Most importantly, over the entire period that these policy measures were in place, manufacturing capacity in the solar sector has remained low. According to Mercom, India currently has approximately 8 GW of operating module manufacturing capacity. Cell manufacturing capacity, as of Q3 2020, is approximately 3 GW, nowhere near what the GoI would like and paling into insignificance as compared to China.

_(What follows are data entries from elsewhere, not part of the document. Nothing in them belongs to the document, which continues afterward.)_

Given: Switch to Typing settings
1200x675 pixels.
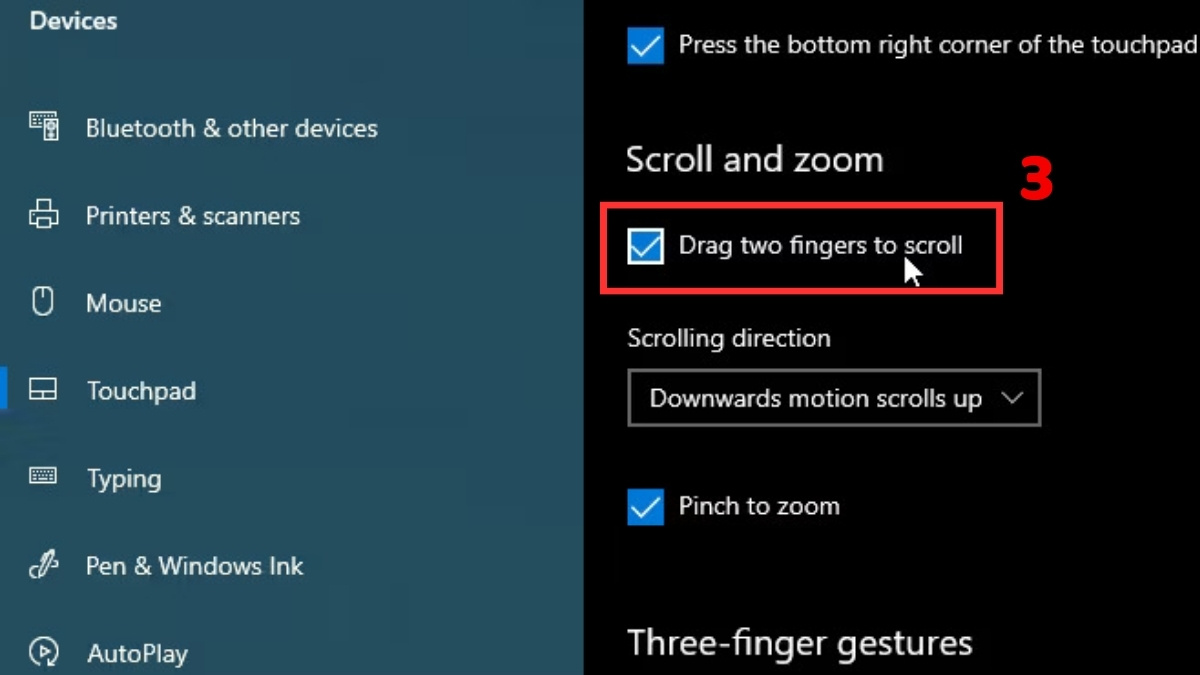Looking at the screenshot, I should pos(123,478).
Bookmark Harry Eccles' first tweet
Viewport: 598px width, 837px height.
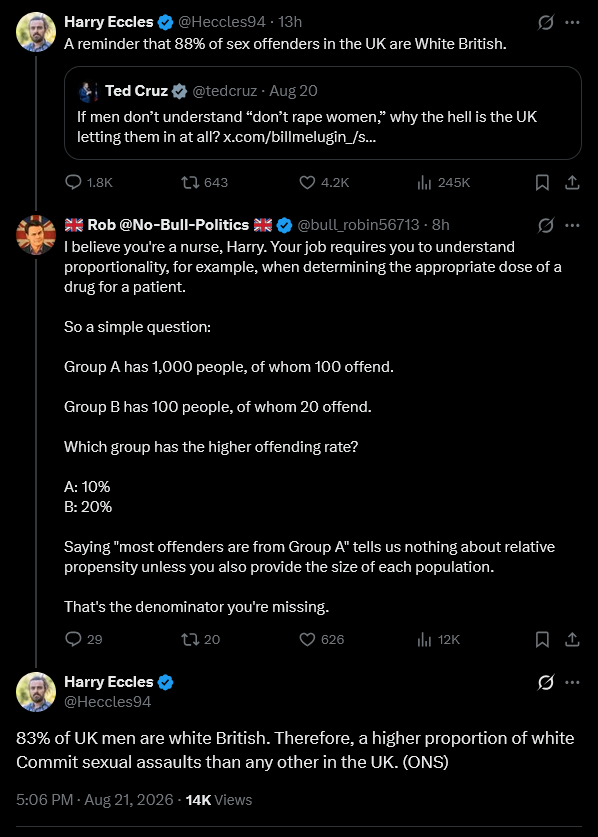(x=542, y=183)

The GoI has always had access to other types of policy tools that could directly incentivise domestic manufacturing, instead of indirect tools such as tariffs and DCRs, which generally have the effect of increasing the cost of goods and provide less certainty that domestic manufacturing will come in to replace imports. Potential measures could have included subsidies to domestic solar manufacturers, fiscal measures such as deemed export benefits leading to exemptions from terminal export duty, profit-linked deductions under the Income Tax Act, VAT deferrals and low cost financing through IREDA.
In adopting the production-linked incentive scheme for the solar sector, the GoI seems finally to be making at least a partial shift towards recognising that incentives are likely to be more effective than tariffs or DCRs in promoting manufacturing in the solar sector. The way the scheme is expected to work, based on how a similar scheme has worked for mobile phone manufacturing, is that qualifying entities will be identified, a base level of production established and incentives of 6%, diminishing to 4% over time, will be offered as a grant, through MNRE.
Whether the scheme turns out to be a success or not will depend on how effectively it is implemented and to what extent domestic panels manufactured under it are competitive with imported panels but, at least in principle, it is a step in the right direction.